Dimensions: 78 x 69″
Media: encaustic on panel
Raphaelle Goethal’s encaustic painting, Thera, is a reference to a volcanic island near Crete, where archeologists have found artifacts which suggest the Minoan civilisation was wiped out by a massive volcanic explosion. The piece showcases Raphaelle’s signature process of building up and tearing down layers upon layers of pigmented wax, leaving behind a translucent, archaeological, surface.
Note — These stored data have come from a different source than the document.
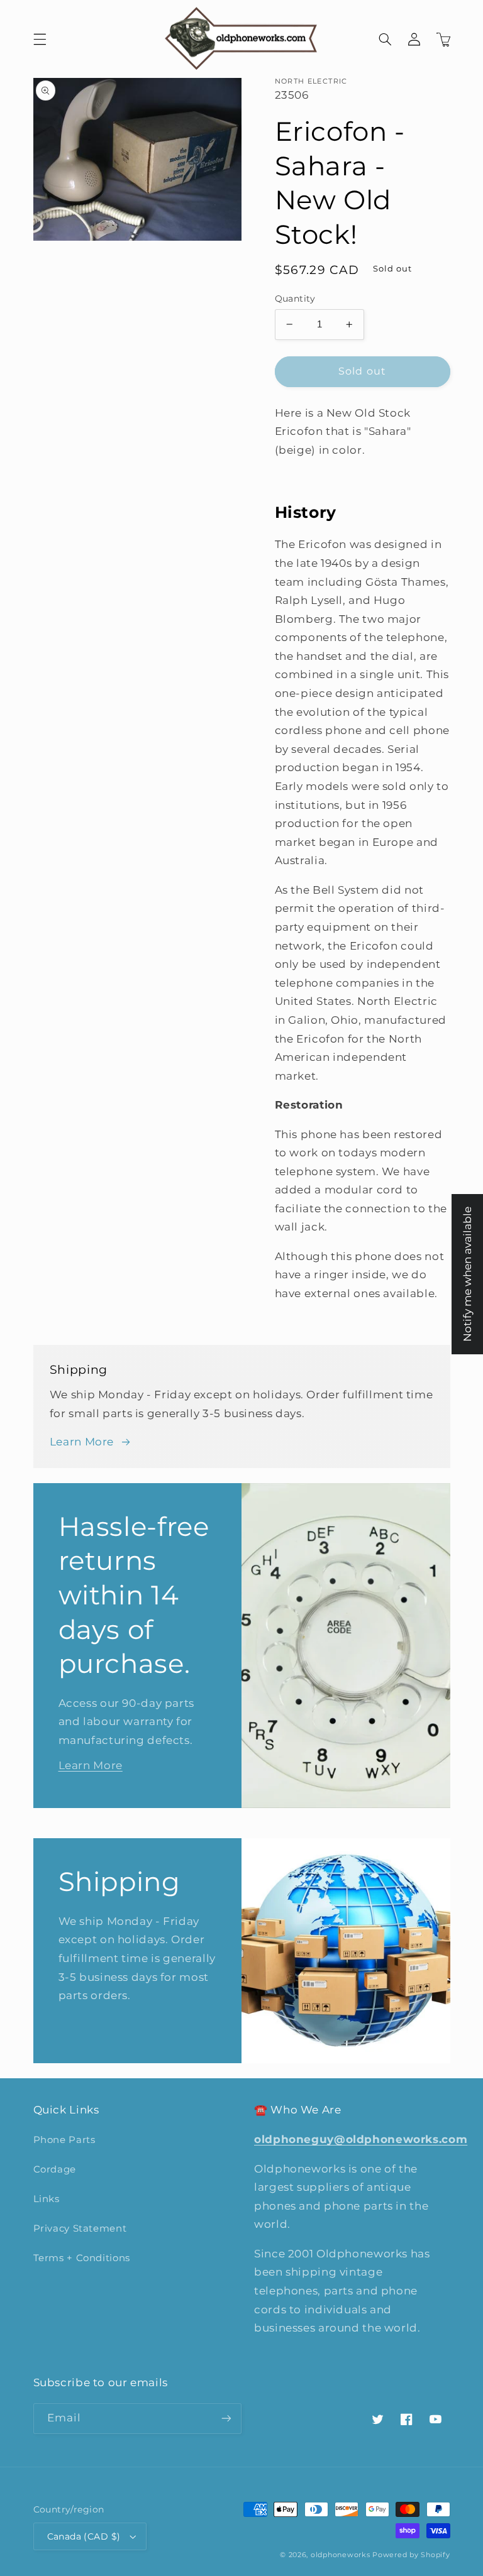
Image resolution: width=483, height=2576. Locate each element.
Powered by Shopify (411, 2555)
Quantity (295, 298)
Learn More (82, 1441)
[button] (39, 39)
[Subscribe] (226, 2418)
Raphaëlle Goethals is a self-described bicultural artist, who grew up in Belgium and left for the United States to pursue her artistic career in Los Angeles—culminating in her move to New Mexico where she has lived and produced work for the past twenty years. Due to her upbringing in an environment riddled with the artistic successes of Flemish Renaissance Artists and more contemporary individuals such as René Magritte, Goethals work often draws on this rich history, emphasizing a sense of process and creation in conjunction with art historical elements. Her work is best described as abstract, where Goethals gradually builds up detailed surfaces through layering wax and resin, incorporating elements from the present through each additional layer and the past by manipulating new layers to reveal the textures beneath. Goethals’ work redefines traditional ideas surrounding language and time and serves as a personal adaptation of a landscape, where her pieces visually explore the human mind rather than a geographical region. Goethals challenges viewers to limit the scope of information they take in and are frequently bombarded with by observing pieces that are reductive in nature and free viewers from external distractions.